=== AIM ===
Substitute "Determine" for every occurrence of "Identify" in the records below, and reproduce them otherwise unchanged.

[START STORED ROWS]

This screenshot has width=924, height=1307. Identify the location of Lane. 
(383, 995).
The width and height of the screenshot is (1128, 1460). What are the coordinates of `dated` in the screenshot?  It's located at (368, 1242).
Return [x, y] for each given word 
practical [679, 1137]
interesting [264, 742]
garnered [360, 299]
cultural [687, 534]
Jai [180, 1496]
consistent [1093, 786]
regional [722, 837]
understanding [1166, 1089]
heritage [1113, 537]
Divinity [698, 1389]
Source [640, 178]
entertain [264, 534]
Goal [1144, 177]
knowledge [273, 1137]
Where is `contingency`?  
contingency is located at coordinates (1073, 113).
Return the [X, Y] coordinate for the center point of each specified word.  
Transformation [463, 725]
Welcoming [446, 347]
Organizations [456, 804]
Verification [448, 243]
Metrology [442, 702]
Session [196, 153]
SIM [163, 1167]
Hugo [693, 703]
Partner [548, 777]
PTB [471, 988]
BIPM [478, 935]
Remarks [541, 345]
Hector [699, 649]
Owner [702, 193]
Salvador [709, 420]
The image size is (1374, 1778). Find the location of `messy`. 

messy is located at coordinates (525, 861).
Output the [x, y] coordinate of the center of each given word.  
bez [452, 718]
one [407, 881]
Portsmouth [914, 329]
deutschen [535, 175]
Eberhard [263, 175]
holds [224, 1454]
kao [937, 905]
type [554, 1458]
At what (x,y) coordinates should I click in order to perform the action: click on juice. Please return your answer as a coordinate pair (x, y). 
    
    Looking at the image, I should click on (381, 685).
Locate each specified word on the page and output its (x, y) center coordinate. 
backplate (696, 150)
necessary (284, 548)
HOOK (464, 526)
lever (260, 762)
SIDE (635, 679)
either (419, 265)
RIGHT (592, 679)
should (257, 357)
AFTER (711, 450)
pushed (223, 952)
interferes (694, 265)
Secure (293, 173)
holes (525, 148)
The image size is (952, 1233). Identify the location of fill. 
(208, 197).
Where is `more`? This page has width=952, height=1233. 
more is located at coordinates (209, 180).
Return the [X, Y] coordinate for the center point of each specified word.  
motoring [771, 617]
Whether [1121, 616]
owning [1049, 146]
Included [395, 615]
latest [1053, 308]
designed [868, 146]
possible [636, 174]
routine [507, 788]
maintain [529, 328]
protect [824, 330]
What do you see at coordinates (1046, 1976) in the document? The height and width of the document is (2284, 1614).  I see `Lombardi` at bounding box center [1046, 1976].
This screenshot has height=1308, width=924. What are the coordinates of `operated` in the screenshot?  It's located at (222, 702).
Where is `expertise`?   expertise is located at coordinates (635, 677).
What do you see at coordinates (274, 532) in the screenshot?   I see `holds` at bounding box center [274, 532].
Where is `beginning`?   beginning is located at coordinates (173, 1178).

[END STORED ROWS]

=== TASK RESPONSE ===
This screenshot has width=924, height=1307. Determine the location of Lane. 
(383, 995).
The width and height of the screenshot is (1128, 1460). What are the coordinates of `dated` in the screenshot?  It's located at (368, 1242).
Return [x, y] for each given word 
practical [679, 1137]
interesting [264, 742]
garnered [360, 299]
cultural [687, 534]
Jai [180, 1496]
consistent [1093, 786]
regional [722, 837]
understanding [1166, 1089]
heritage [1113, 537]
Divinity [698, 1389]
Source [640, 178]
entertain [264, 534]
Goal [1144, 177]
knowledge [273, 1137]
Where is `contingency`?  
contingency is located at coordinates (1073, 113).
Return the [X, Y] coordinate for the center point of each specified word.  
Transformation [463, 725]
Welcoming [446, 347]
Organizations [456, 804]
Verification [448, 243]
Metrology [442, 702]
Session [196, 153]
SIM [163, 1167]
Hugo [693, 703]
Partner [548, 777]
PTB [471, 988]
BIPM [478, 935]
Remarks [541, 345]
Hector [699, 649]
Owner [702, 193]
Salvador [709, 420]
The image size is (1374, 1778). Find the location of `messy`. 

messy is located at coordinates (525, 861).
Output the [x, y] coordinate of the center of each given word.  
bez [452, 718]
one [407, 881]
Portsmouth [914, 329]
deutschen [535, 175]
Eberhard [263, 175]
holds [224, 1454]
kao [937, 905]
type [554, 1458]
At what (x,y) coordinates should I click in order to perform the action: click on juice. Please return your answer as a coordinate pair (x, y). 
    
    Looking at the image, I should click on (381, 685).
Locate each specified word on the page and output its (x, y) center coordinate. 
backplate (696, 150)
necessary (284, 548)
HOOK (464, 526)
lever (260, 762)
SIDE (635, 679)
either (419, 265)
RIGHT (592, 679)
should (257, 357)
AFTER (711, 450)
pushed (223, 952)
interferes (694, 265)
Secure (293, 173)
holes (525, 148)
The image size is (952, 1233). Determine the location of fill. 
(208, 197).
Where is `more`? This page has width=952, height=1233. 
more is located at coordinates (209, 180).
Return the [X, Y] coordinate for the center point of each specified word.  
motoring [771, 617]
Whether [1121, 616]
owning [1049, 146]
Included [395, 615]
latest [1053, 308]
designed [868, 146]
possible [636, 174]
routine [507, 788]
maintain [529, 328]
protect [824, 330]
What do you see at coordinates (1046, 1976) in the document? The height and width of the document is (2284, 1614).  I see `Lombardi` at bounding box center [1046, 1976].
This screenshot has height=1308, width=924. What are the coordinates of `operated` in the screenshot?  It's located at (222, 702).
Where is `expertise`?   expertise is located at coordinates (635, 677).
What do you see at coordinates (274, 532) in the screenshot?   I see `holds` at bounding box center [274, 532].
Where is `beginning`?   beginning is located at coordinates (173, 1178).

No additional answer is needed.